• WORK ORDER:
Give the lines of the material verbatim, from the first line to the line with "1168x712 pixels.", including both.

• DATA:
[Start of Attachment]

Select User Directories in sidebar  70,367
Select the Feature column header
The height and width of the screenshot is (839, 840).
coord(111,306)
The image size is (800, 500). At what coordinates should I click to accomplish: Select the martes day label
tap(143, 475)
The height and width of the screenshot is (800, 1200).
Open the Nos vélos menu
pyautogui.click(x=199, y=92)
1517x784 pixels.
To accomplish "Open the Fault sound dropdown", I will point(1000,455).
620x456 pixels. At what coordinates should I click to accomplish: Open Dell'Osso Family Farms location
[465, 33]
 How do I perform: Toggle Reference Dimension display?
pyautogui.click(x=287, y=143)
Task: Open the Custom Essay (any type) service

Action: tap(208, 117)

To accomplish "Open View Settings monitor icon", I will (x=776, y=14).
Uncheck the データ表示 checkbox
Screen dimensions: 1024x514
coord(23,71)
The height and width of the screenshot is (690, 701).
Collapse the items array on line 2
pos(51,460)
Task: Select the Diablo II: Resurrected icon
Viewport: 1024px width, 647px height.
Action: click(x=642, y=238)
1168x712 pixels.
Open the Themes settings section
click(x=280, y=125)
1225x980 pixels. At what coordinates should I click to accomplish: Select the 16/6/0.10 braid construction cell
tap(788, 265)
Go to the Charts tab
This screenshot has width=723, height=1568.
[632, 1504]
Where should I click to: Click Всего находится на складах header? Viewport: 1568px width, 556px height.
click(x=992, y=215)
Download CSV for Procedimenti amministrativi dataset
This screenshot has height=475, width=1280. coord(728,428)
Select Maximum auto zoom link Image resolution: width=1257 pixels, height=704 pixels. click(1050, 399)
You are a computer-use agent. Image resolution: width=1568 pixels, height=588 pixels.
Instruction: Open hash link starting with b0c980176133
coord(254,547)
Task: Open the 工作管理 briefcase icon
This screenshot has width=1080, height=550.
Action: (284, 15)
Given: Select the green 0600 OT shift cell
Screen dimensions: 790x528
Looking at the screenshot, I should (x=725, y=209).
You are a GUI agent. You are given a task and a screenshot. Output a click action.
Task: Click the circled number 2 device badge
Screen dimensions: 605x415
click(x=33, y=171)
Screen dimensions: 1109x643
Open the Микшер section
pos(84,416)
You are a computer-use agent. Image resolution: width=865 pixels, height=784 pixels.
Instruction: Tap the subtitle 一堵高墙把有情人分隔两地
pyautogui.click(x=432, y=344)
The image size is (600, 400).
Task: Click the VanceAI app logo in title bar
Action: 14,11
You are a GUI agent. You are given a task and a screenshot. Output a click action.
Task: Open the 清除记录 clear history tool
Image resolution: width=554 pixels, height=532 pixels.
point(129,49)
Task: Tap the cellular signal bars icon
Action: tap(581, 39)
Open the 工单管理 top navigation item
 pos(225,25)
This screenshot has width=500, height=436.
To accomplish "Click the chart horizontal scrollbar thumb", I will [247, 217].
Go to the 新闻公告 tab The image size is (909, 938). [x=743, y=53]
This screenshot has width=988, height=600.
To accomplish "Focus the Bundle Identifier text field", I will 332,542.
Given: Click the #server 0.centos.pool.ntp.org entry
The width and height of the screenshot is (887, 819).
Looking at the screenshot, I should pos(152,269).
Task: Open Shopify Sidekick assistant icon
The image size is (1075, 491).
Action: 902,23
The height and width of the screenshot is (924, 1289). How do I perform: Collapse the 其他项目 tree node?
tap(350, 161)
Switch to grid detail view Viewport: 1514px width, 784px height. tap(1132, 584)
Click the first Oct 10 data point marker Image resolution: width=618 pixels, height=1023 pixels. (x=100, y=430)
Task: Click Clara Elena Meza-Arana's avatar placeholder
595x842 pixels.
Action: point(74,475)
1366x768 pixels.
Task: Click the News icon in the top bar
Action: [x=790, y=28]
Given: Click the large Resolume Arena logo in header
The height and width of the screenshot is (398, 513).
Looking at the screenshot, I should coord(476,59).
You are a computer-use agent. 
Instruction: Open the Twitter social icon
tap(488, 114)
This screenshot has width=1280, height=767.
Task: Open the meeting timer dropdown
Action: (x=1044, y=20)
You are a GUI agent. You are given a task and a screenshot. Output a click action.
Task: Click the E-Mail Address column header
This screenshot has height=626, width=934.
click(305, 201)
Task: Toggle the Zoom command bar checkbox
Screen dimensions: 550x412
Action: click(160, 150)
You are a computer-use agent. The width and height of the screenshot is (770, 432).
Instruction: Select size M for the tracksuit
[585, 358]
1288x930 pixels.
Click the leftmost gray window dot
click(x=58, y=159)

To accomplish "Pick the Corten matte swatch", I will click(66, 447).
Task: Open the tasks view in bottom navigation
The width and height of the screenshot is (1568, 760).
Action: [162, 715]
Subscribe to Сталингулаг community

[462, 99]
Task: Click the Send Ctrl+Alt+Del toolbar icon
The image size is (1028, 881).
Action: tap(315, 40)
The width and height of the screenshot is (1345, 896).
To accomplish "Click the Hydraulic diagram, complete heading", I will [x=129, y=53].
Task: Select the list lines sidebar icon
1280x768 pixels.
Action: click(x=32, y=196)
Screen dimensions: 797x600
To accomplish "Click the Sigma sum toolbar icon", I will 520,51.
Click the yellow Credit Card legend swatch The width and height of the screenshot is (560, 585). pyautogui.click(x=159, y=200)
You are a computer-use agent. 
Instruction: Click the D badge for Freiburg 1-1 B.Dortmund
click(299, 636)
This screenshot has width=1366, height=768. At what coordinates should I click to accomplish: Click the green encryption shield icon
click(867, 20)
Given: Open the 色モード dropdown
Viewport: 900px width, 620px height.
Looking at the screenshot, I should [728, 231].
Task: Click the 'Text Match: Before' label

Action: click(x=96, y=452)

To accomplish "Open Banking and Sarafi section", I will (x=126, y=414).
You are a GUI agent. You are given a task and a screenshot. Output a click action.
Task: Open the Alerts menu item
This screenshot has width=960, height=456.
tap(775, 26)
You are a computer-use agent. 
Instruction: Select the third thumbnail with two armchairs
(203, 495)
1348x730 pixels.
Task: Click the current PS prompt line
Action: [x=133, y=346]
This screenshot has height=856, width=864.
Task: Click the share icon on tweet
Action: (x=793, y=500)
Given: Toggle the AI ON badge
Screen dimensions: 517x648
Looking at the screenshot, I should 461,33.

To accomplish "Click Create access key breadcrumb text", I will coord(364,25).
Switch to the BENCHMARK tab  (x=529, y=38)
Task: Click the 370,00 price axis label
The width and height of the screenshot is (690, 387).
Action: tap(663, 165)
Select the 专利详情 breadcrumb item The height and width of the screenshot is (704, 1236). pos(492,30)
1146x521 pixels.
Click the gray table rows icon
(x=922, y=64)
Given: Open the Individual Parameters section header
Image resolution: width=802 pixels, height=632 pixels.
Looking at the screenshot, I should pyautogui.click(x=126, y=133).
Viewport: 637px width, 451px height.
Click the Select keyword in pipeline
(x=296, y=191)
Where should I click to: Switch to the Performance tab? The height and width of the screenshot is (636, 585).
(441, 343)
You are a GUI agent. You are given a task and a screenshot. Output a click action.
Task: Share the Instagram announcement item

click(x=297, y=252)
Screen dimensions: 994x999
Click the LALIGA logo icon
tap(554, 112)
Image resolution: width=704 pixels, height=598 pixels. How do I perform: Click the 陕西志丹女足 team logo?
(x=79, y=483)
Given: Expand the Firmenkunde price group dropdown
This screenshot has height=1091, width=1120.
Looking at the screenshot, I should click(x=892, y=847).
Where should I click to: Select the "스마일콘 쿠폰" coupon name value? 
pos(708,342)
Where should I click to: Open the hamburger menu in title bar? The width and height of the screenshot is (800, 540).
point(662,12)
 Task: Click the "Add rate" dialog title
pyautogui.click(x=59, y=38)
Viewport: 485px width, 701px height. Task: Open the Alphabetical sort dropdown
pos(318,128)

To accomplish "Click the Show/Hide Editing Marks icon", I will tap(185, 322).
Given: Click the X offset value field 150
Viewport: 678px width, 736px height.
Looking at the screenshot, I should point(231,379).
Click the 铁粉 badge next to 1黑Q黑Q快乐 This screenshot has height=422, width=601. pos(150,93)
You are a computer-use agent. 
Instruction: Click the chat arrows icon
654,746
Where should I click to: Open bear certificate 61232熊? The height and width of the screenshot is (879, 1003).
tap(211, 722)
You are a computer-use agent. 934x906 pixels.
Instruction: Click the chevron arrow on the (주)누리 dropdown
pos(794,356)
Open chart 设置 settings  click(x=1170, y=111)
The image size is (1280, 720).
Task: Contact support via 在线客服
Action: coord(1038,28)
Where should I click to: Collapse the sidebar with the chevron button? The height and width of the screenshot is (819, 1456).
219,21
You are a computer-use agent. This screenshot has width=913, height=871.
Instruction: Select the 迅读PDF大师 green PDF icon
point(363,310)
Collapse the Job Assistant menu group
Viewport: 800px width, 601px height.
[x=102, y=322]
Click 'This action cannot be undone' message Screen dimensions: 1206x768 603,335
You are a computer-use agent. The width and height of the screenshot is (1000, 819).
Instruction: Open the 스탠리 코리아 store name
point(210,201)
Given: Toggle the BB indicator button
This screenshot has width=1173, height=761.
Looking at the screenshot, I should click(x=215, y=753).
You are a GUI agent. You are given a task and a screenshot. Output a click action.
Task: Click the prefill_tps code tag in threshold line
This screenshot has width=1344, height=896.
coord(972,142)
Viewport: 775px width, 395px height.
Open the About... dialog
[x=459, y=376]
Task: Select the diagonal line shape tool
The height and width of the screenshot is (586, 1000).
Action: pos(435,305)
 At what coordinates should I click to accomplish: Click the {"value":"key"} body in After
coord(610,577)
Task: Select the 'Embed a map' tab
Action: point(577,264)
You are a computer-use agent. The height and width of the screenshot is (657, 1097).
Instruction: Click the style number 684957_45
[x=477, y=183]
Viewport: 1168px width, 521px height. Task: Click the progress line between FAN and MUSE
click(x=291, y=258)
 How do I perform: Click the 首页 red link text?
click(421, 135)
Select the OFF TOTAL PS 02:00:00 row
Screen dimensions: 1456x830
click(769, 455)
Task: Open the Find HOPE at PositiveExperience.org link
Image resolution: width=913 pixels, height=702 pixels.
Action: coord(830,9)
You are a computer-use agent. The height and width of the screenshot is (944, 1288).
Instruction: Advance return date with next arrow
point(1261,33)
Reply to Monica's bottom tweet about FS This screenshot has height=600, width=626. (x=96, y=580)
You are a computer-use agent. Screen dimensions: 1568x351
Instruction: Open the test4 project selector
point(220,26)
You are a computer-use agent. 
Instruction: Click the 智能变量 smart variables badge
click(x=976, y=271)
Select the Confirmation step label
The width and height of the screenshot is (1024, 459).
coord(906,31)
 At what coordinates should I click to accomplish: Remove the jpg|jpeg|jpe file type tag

[End of Attachment]

• RESULT FOR THIS TASK:
Select User Directories in sidebar  70,367
Select the Feature column header
The height and width of the screenshot is (839, 840).
coord(111,306)
The image size is (800, 500). At what coordinates should I click to accomplish: Select the martes day label
tap(143, 475)
The height and width of the screenshot is (800, 1200).
Open the Nos vélos menu
pyautogui.click(x=199, y=92)
1517x784 pixels.
To accomplish "Open the Fault sound dropdown", I will point(1000,455).
620x456 pixels. At what coordinates should I click to accomplish: Open Dell'Osso Family Farms location
[465, 33]
 How do I perform: Toggle Reference Dimension display?
pyautogui.click(x=287, y=143)
Task: Open the Custom Essay (any type) service

Action: tap(208, 117)

To accomplish "Open View Settings monitor icon", I will (x=776, y=14).
Uncheck the データ表示 checkbox
Screen dimensions: 1024x514
coord(23,71)
The height and width of the screenshot is (690, 701).
Collapse the items array on line 2
pos(51,460)
Task: Select the Diablo II: Resurrected icon
Viewport: 1024px width, 647px height.
Action: click(x=642, y=238)
1168x712 pixels.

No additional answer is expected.